技术标签: 架构 Gearman分布式任务处理系统 Gearman
这篇重点介绍C-Lib库及client和worker的开发,以0.14版libgearman for C来讲解
Client API
client初始化&析构
gearman_client_st *gearman_client_create(gearman_client_st *client)
void gearman_client_free(gearman_client_st *client)
gearman_return_t gearman_client_add_server(gearman_client_st *client, const char *host, in_port_t port);
gearman_return_t gearman_client_add_servers(gearman_client_st *client, const char *servers); (一次添加多个gearman job-server)
同步操作
void * gearman_client_do(gearman_client_st *client, const char *function_name, const char *unique, const void *workload, size_t workload_size, size_t *result_size, gearman_return_t *ret_ptr);
其中:
i. unique: 的作用是client添加job给worker的时候的一个唯一标识,可选,默认是NULL
ii. workload & workload_size指代执行任务的详细参数及其大小
iii. result_size [out],指代返回数据的大小
iv. ret_ptr [out], 指代gearman的返回status,以下是官方对于返回status的一些说明:
In the case of GEARMAN_WORK_DATA, GEARMAN_WORK_WARNING, or GEARMAN_WORK_STATUS, the caller should take any actions to handle the event and then call this function again. This may happen multiple times until a GEARMAN_WORK_ERROR, GEARMAN_WORK_FAIL, or GEARMAN_SUCCESS (work complete) is returned. For GEARMAN_WORK_DATA or GEARMAN_WORK_WARNING, the result_size will be set to the intermediate data chunk being returned and an allocated data buffer will be returned. For GEARMAN_WORK_STATUS, the caller can use gearman_client_do_status() to get the current tasks status.
总而言之,只有GEARMAN_WORK_ERROR/GEARMAN_WORK_FAIL/GEARMAN_SUCCESS才是三个最终的返回结果,其他的只是临时中间结果,需要进一步调用接受结果的函数(感觉中间结果只有在异步调用过程中才会出现)
v. 输出是返回数据的起始地址,一旦用户用完之后,必须free,否则会出现内存泄露。

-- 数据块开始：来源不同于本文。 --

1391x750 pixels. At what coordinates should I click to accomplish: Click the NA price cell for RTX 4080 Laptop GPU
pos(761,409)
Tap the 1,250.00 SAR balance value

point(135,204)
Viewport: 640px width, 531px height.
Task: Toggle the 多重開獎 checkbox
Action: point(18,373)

void gearman_set_timeout(gearman_universal_st *gearman, int timeout);
设置gearman_client_do多长时调用无返回则超时时间
异步callback操作
Gearman通过使用gearman_client_add_task()来望gearman_client_st中添加task,通过gearman_client_set_created_fn() / gearman_client_set_complete_fn()等来注册callback function,通过gearman_client_run_tasks()来运行gearman_client_st中的task。
异步background操作
系统在background运行job,client定期获得job运行结果,如果成功则返回,反之则继续等待。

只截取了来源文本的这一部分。